In avanti spingono molto lo svedese Olsson, il tedesco Angerer e l’estone Veerpalu, che cercano di staccare il norvegese Northug favorito numero uno in un arrivo in volata. In difficoltà due tra i tanti favoriti, il ceco Bauer ed il francese Vittoz. Giorgio tiene bene il ritmo dei migliori e non va avanti mai a tirare per non sprecare energie.

Il ritmo si fa sempre più elevato negli ultimi 5 Km, si staccano pian pianino tantissimi atleti, ne rimangono poco più di dieci. L’attacco decisivo lo porta nell’ultima asperità il tedesco Teichmann, fino a quel momento in difficoltà, più volte si era leggermente staccato dai migliori. Lo scatto del tedesco è perentorio e coglie tutti di sorpresa. Riesce a prendere un po’ di margine ed inizia un lunghissimo sprint finale già prima dell’ingresso allo stadio. Qui la potenza di Northug fa la differenza, il norvegese trascina dietro di se un po’ di atleti, nel rettilineo finale cade lo svizzero Cologna in lotta per una medaglia.

Northug va a doppia velocità ed a pochi metri dal traguardo aggancia e sorpassa Teichmann. Oro al grande Peter Northug che vince il suo secondo oro, il primo in solitario. Argento alla Germania con Teichmann e bronzo allo svedese Olsson che riesce a resistere ad un altro tedesco, Angerer. Incredibile come una gara di 50 Km sia stata decisa in volata tra tantissimi uomini. Di Centa che non è riuscito a tenere il ritmo dei migliori negli ultimi Km è giunto 11° a 13″5. Comunque un buon piazzamento per lui in una tecnica non molto amata dagli italiani. Piller Cotter è 26° a 2’46″1, Checchi 31° a 5’14″2, Clara 36° a 5’25″3.

Hockey maschile: Bellissima finale tra Canada e USA. Gli americani arrivano al’atto conclusivo da grandi favoriti, hanno vinto tutte le partite e non si sono mai trovati in svantaggio. Nel girone di qualificazione gli USA avevano vinto 5-3 contro il Canada. Finale attesissima qui in Canada dove l’Hockey è lo sport nazionale, una sorta di Italia-Brasile di calcio per noi italiani.

I padroni di casa si portano in vantaggio dopo 13 combattuti minuti con Toews. Il palazzetto va in delirio quando al 7′ del secondo periodo Perry porta i suoi sul 2-0. USA irriconoscibili ed incredibilmente sotto di 2 reti. Sul finire del secondo periodo si riapre il match con la segnatura di Kessler.

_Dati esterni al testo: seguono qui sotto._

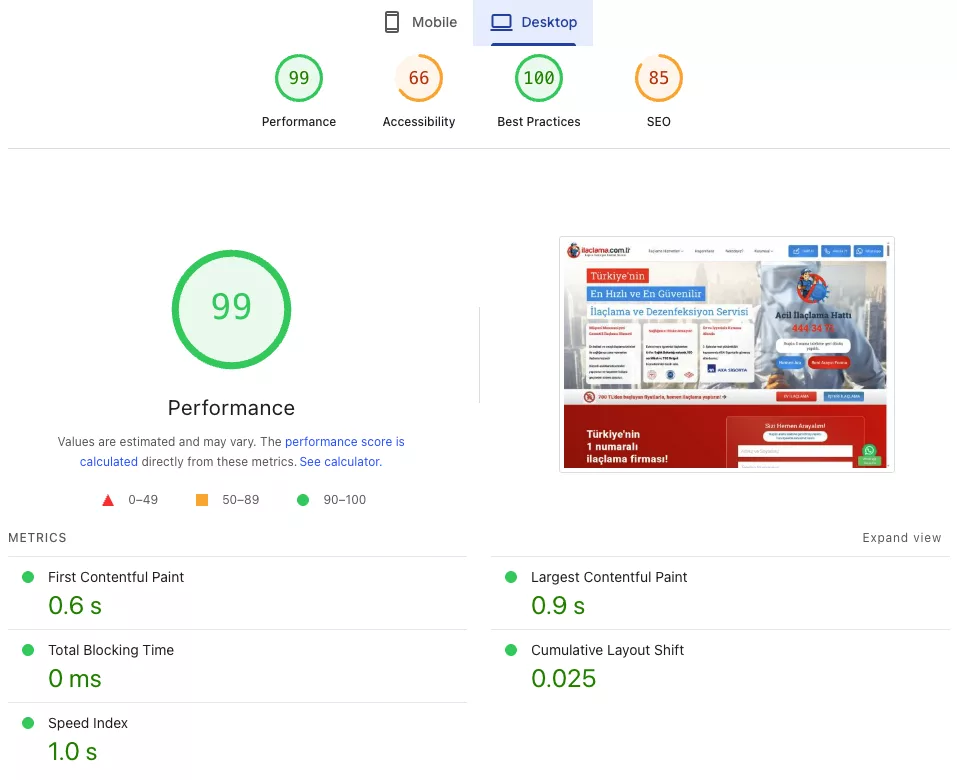Open the Best Practices 100 score gauge

coord(539,79)
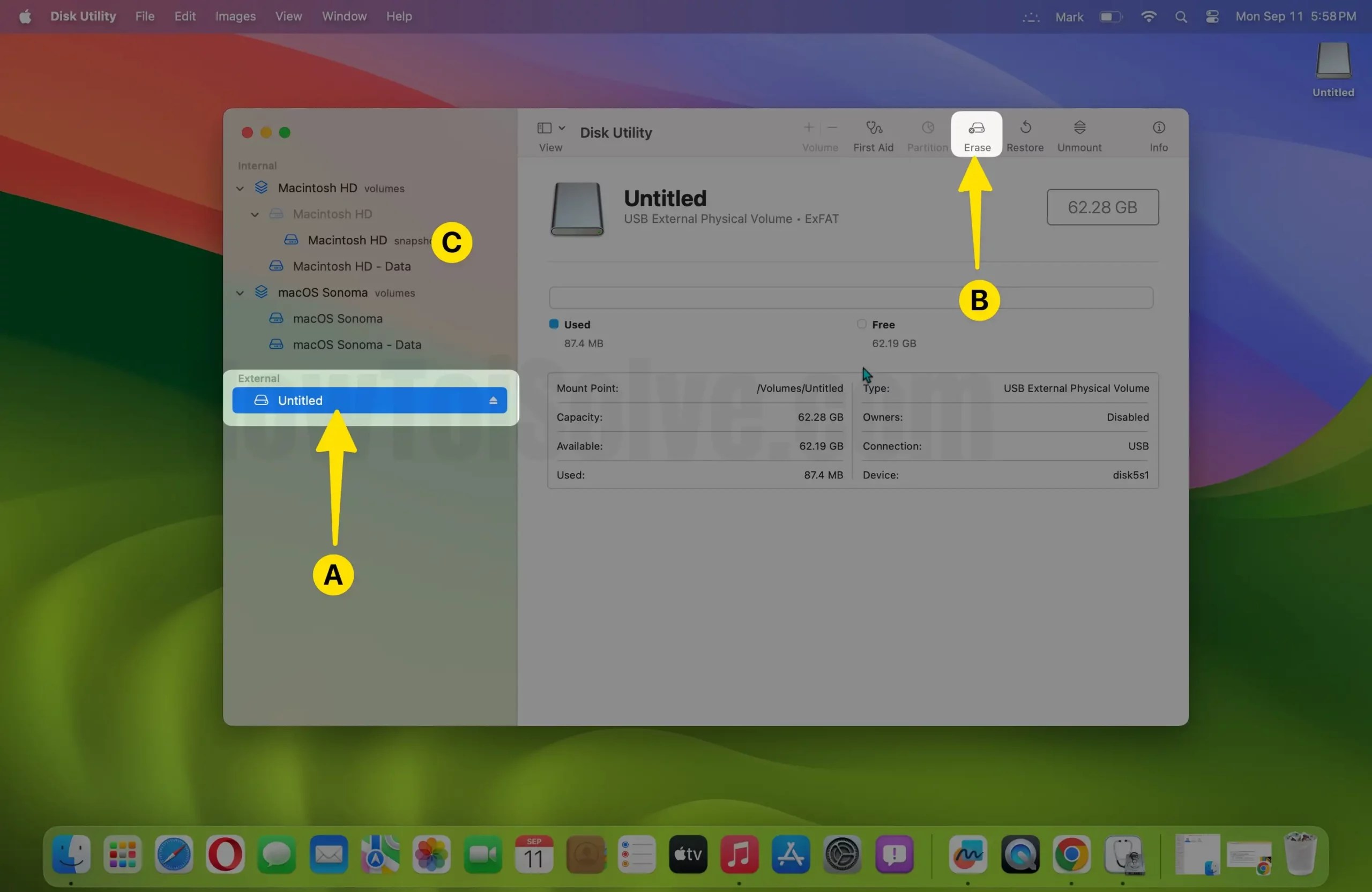Screen dimensions: 1372x892
Task: Toggle the Used space checkbox
Action: click(x=553, y=324)
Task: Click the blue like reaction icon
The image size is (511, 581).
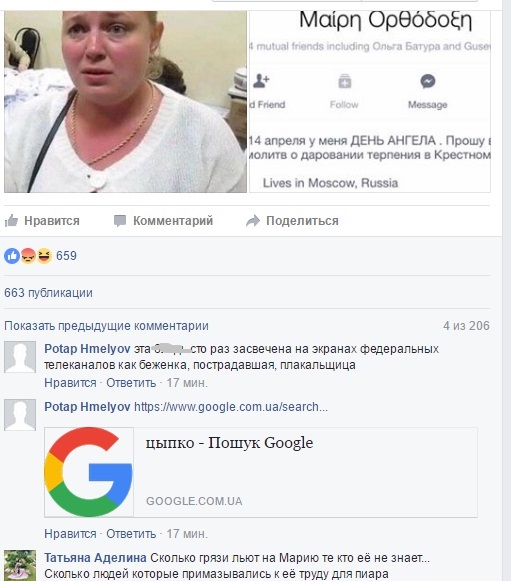Action: 12,256
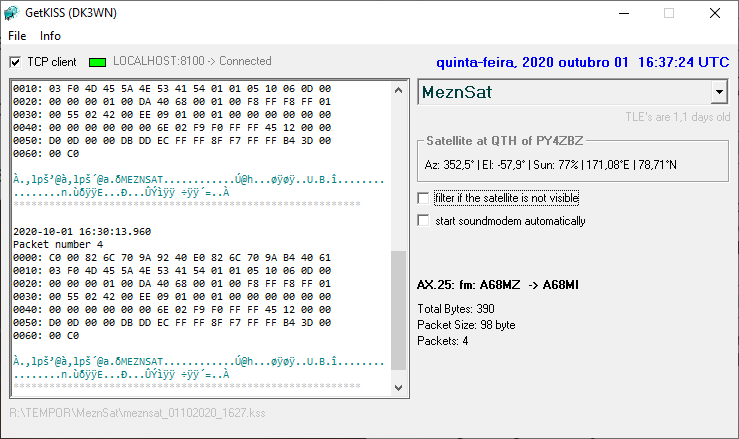Toggle the TCP client checkbox
The image size is (739, 439).
coord(15,62)
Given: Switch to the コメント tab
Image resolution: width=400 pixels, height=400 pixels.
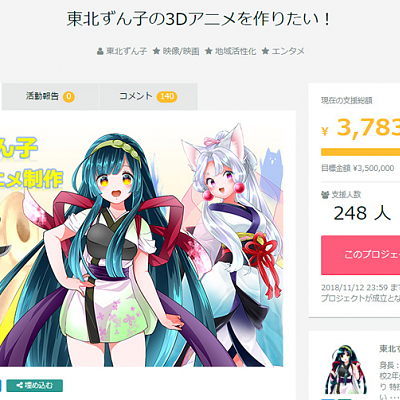Looking at the screenshot, I should (x=149, y=97).
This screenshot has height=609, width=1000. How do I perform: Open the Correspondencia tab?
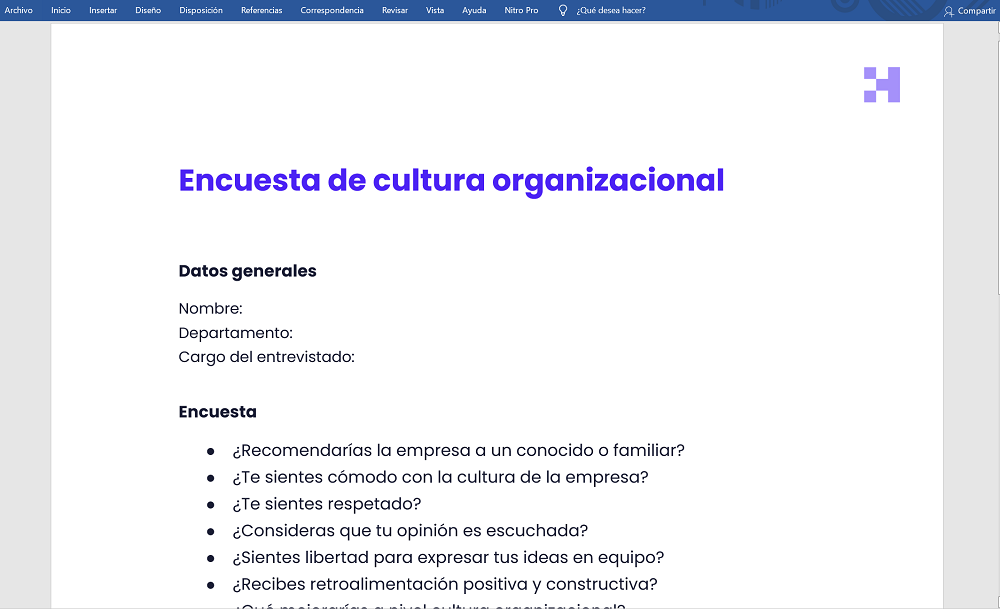332,10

Il terzo periodo vede i canadesi giocare con la paura di vincere e gli statunitensi che mettono in pista la grinta mancata nella prima parte di gara. La partita sta per giungere al termine, sugli spalti sta per iniziare la festa ma a 25″ dallo scadere Parise porta il match all’overtime. Si pensa che i canadesi possano accusare il colpo, ma fortunatamente per loro non è così e trovano il Golden goal con l’uomo più atteso, Sidney Crosby. Arriva una storica medaglia d’oro per il Canada, la 14esima in questi Giochi, record assoluto mai nessuna nazionale era riuscita a conquistare così tanti allori in una sola edizione di Olimpiadi inverali.